Talking Tennis With Marty

If you’re looking to talk tennis with Marty, a simple conversation on how to teach it, how to play it, and even his principles of life as they pertain to the game gets him fired up and anxious to share his views. You always come away learning something and marveling at his knowledge and insights. I did just that in a recent sit-down with the master.

Marty loves teaching and, at 88, what gives him the most joy these days (besides playing golf) is his teaching sessions with the many women who keep coming back for his popular drills. He calls them “my ladies” and he calls his court “a working laboratory.” The “ladies” have equally high praise for their teacher and for how much they’ve learned from him. And he likes to tell anyone who will listen how proud he is of his ladies and how great they are.

“People say that baseball is one of the most skilled sports, but tennis is more than that. It is the ultimate sport for needing [to develop] difficult skills.” Marty notes that racquetball and pickleball do not require those same skills and so are not as hard to play. 

He calls today’s professional tennis game “power-charged.” Everyone hits the ball so hard from the baseline, so you see mostly power-to-power baseline rallies. Volleying skills are not there yet but are catching up, according to Marty. Strings have also changed the game in that the strings used today allow the pros to use more of the court with acute angles and spins.

“The pro game doesn’t have the variety that I teach,” he said. “They [the pros] all can do it [use a variety of shots], but they don’t implement it because of power. Power has hurt the game.”

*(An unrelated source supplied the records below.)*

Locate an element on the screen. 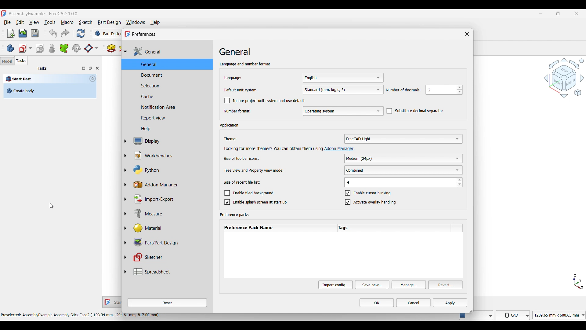 The height and width of the screenshot is (330, 586). Medium (24px) is located at coordinates (404, 158).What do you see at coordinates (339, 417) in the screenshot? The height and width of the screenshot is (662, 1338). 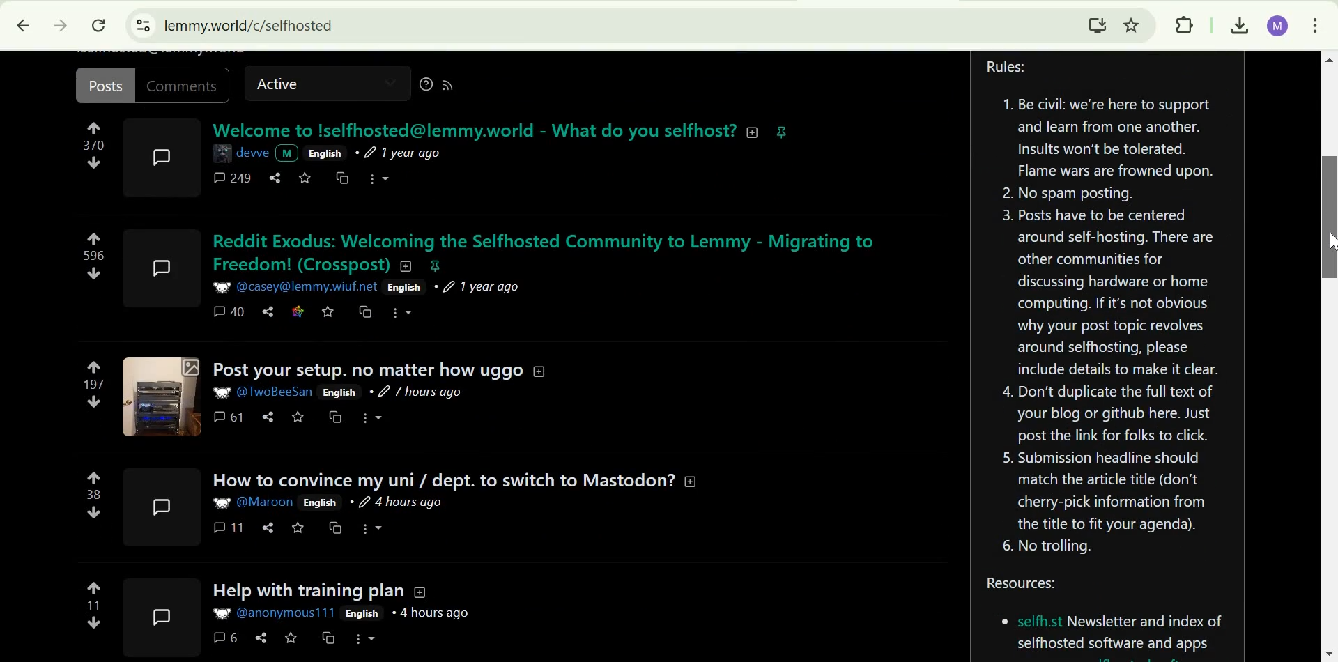 I see `cross-post` at bounding box center [339, 417].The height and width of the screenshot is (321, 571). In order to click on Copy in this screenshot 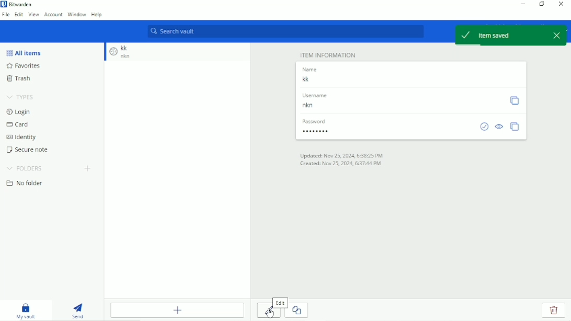, I will do `click(515, 126)`.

Marty says that whether you’re teaching pros or recreational players, what matters is shot selection, consistency, and mental toughness/focus. Variety of shots gives you more options for making decisions. As for consistency and mental toughness/focus, “You surrender to habits and then they are on autopilot.

Which brings us back to Marty and his ladies. With his guidance, they have added numerous shots to their repertoire. There’s the unique Nadal forehand, three kinds of spin, drive, slice, and whatever else they may discover during the drills or learn from each other. Marty encourages them, makes the drills fun, and makes sure they practice “First Strike” tennis, an important component of Marty’s teachings. This can be accomplished with any number of things—power, depth, spin, “ugliness” of shot, angle, touch. Whoever goes for one of those aggressive shots first gets control, and often wins the point. Marty believes you can’t manage what you don’t understand so he gives them the hows and whys so they can figure out when to hit each shot. Marty was a grinder in his day, but he is teaching them to be shotmakers.

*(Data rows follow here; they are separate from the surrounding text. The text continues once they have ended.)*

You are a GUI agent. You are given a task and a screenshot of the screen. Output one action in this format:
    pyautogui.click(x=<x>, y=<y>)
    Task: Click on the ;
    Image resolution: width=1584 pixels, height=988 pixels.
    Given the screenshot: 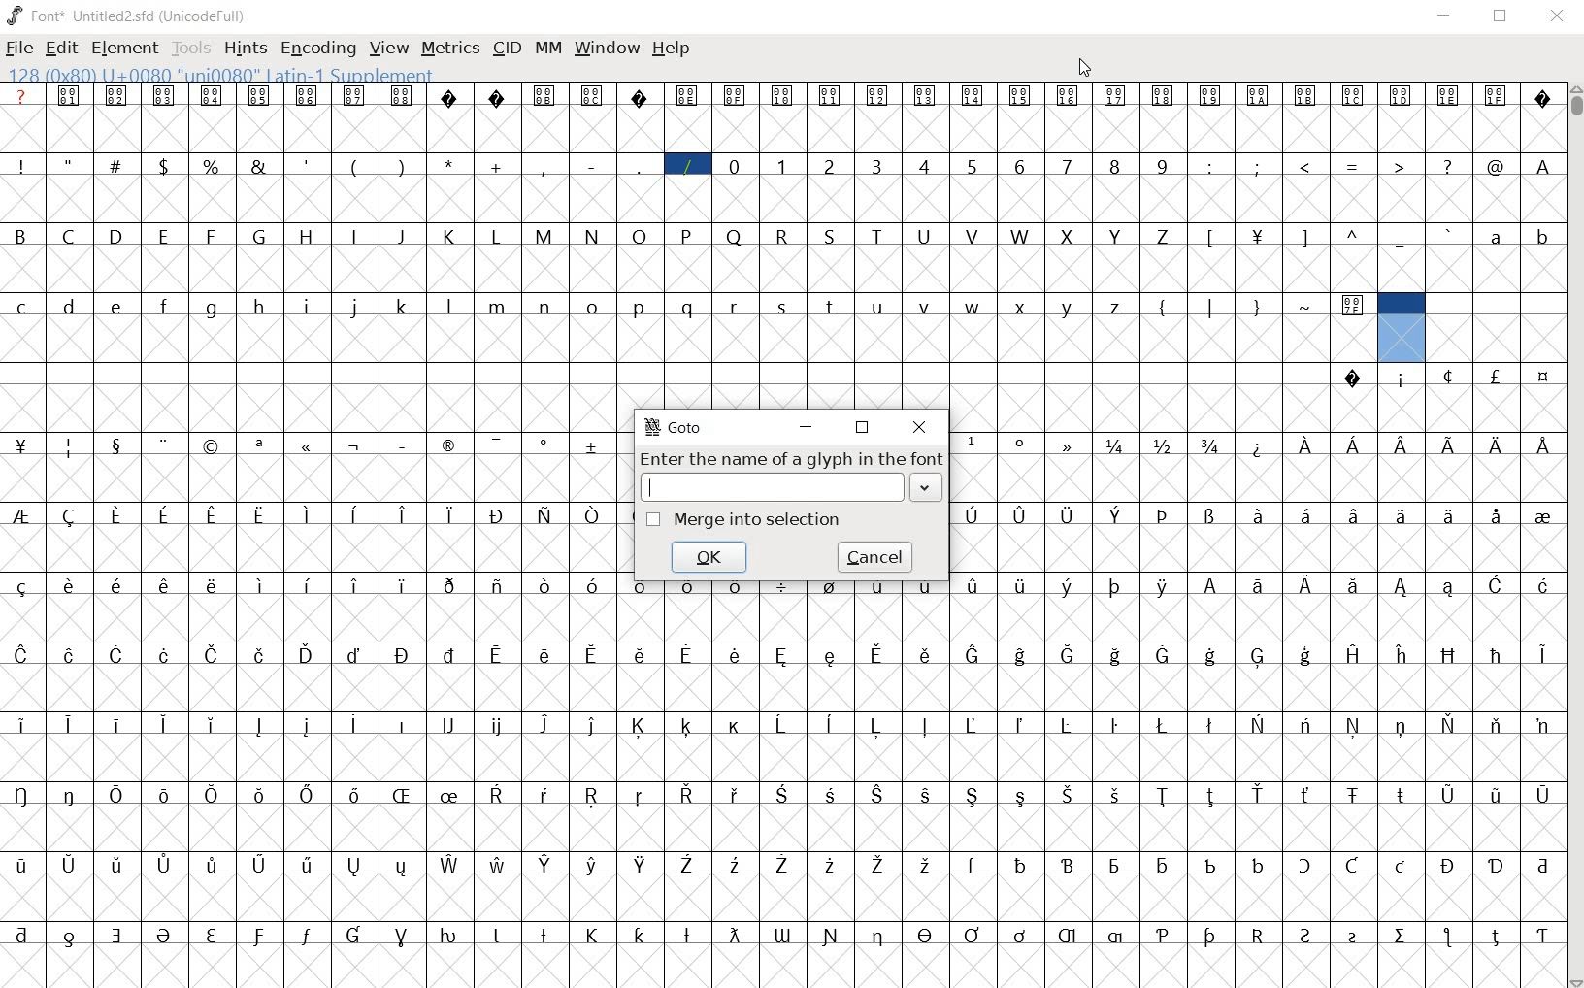 What is the action you would take?
    pyautogui.click(x=1259, y=166)
    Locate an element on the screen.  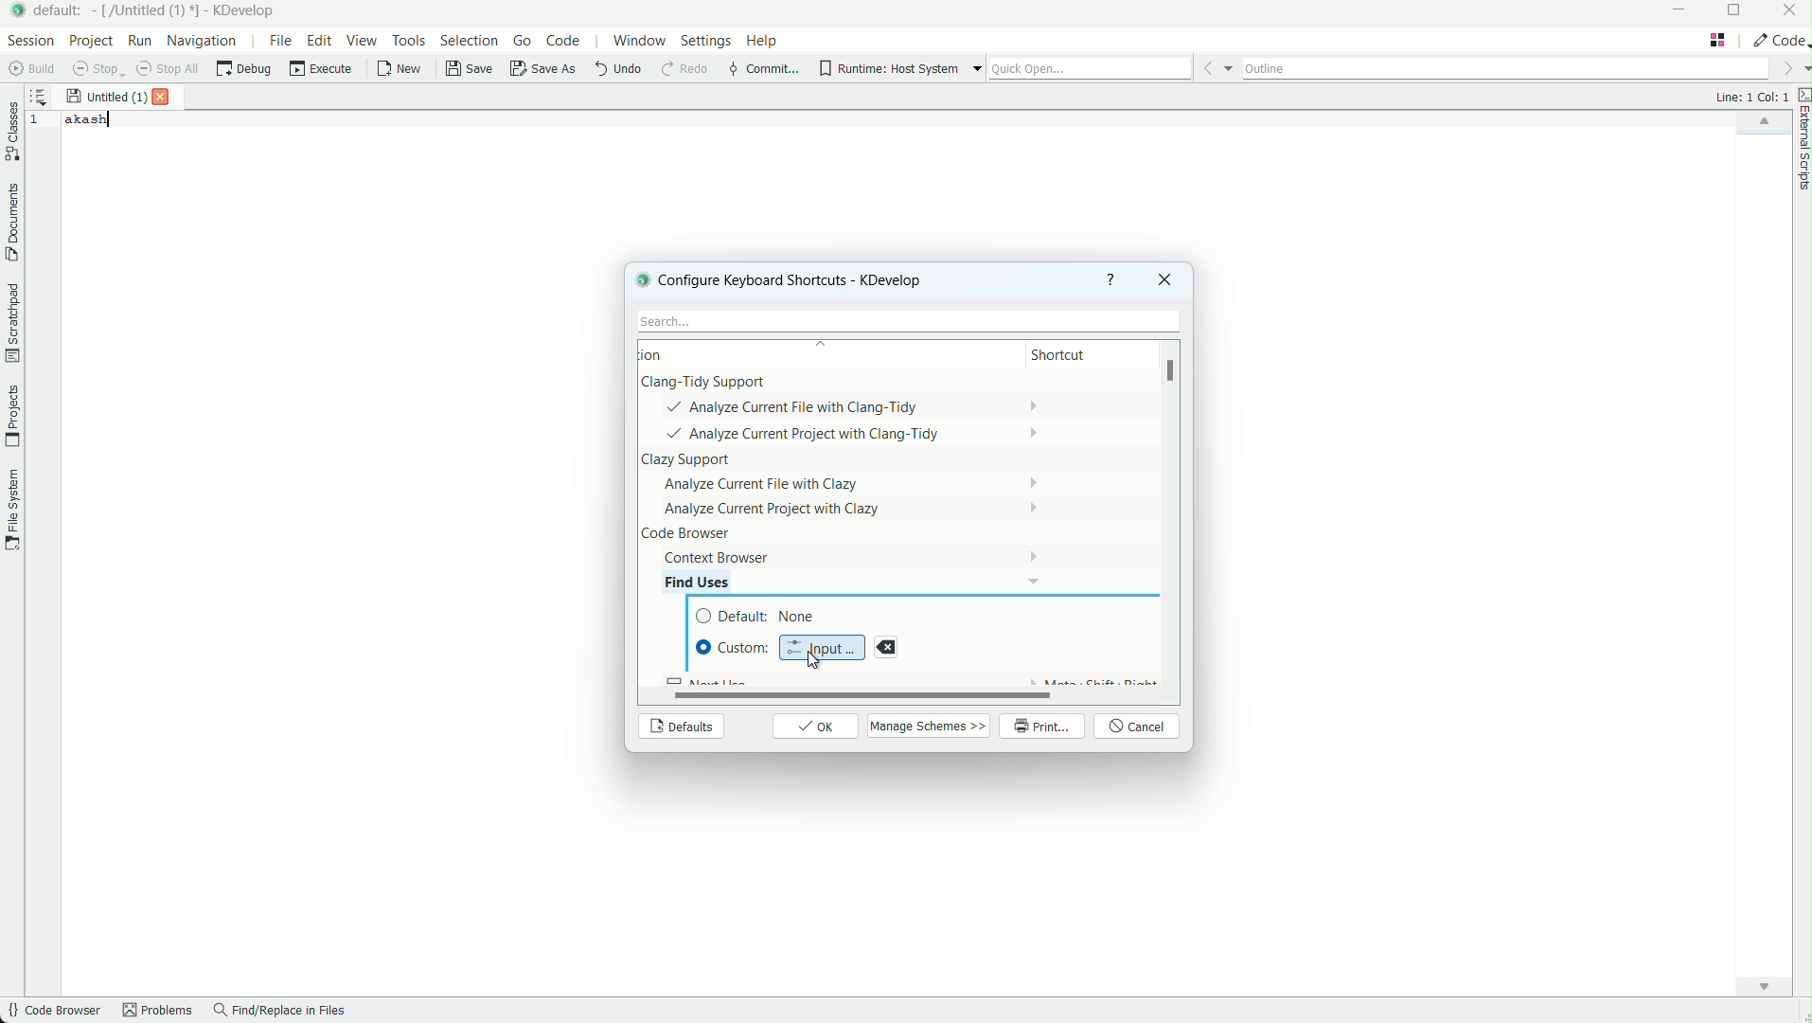
shortcut is located at coordinates (1076, 356).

“I’m a better teacher than I’ve ever been a player,” said Marty. That’s saying something from a guy who has an impressive tennis resume of gold balls and high national and international senior rankings. And, he adds, “I’m better at understanding life than most people.”

Ann LoPrinzi 08/23/21

One Comment

  1. Ben Lee

    Beautiful Anne and extremely accurate! Marty has become the biggest inspiration to me in the last 5 years and I am thankful and blessed for that! He is truely a gift to all who have had the pleasure and honor of having him in their lives! Love ya ‘Big Buddy’!